▶ **Given data**:
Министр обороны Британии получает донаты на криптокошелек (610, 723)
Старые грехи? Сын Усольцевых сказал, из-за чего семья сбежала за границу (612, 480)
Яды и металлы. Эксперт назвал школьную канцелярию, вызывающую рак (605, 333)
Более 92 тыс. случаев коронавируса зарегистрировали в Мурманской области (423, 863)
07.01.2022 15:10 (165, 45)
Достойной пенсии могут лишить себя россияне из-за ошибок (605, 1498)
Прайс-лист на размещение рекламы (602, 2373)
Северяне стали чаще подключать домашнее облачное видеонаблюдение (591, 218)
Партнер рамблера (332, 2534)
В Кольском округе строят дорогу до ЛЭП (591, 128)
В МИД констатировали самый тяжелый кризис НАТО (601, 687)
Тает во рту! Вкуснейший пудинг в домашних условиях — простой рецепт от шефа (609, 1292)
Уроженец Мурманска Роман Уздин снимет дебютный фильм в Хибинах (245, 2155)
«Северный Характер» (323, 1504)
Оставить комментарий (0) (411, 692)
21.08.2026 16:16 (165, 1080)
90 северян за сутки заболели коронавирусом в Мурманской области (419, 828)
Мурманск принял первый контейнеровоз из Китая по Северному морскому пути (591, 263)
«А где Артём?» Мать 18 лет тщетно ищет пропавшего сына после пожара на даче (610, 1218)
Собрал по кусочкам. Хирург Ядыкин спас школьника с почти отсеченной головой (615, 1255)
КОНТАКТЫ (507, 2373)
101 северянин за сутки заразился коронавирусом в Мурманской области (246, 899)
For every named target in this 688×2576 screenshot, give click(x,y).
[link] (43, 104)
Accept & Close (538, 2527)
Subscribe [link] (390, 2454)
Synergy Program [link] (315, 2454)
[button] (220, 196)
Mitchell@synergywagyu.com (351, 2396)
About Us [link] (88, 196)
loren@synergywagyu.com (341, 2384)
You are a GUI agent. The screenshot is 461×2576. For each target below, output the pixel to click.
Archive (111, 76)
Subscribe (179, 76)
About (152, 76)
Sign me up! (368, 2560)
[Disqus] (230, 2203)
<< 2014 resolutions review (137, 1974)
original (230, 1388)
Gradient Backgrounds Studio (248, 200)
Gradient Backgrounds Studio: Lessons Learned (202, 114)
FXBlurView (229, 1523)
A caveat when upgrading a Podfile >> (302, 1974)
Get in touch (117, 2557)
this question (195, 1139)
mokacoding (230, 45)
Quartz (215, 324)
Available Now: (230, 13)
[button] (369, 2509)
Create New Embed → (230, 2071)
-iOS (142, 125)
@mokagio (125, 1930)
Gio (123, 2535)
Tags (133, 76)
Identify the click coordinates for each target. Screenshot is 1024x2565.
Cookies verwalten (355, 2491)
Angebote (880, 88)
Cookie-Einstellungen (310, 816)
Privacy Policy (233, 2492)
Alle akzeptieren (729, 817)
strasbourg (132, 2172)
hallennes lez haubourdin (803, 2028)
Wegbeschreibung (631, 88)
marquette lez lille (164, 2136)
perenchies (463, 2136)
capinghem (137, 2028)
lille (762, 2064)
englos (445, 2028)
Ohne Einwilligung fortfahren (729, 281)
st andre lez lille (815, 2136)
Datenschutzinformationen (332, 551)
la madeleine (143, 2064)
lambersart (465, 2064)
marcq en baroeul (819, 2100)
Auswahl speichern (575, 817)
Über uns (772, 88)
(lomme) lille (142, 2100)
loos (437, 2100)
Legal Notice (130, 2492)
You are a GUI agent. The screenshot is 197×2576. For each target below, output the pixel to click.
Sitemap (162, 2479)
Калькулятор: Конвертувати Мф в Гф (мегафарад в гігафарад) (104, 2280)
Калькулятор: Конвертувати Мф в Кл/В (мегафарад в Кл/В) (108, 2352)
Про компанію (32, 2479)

▶ **Exercise instructions**: Your reply should hold only the lines from the first line of the records through the one with "В МИД констатировали", reproduced word for word.

▶ **Response for this exercise**:
Министр обороны Британии получает донаты на криптокошелек (610, 723)
Старые грехи? Сын Усольцевых сказал, из-за чего семья сбежала за границу (612, 480)
Яды и металлы. Эксперт назвал школьную канцелярию, вызывающую рак (605, 333)
Более 92 тыс. случаев коронавируса зарегистрировали в Мурманской области (423, 863)
07.01.2022 15:10 (165, 45)
Достойной пенсии могут лишить себя россияне из-за ошибок (605, 1498)
Прайс-лист на размещение рекламы (602, 2373)
Северяне стали чаще подключать домашнее облачное видеонаблюдение (591, 218)
Партнер рамблера (332, 2534)
В Кольском округе строят дорогу до ЛЭП (591, 128)
В МИД констатировали самый тяжелый кризис НАТО (601, 687)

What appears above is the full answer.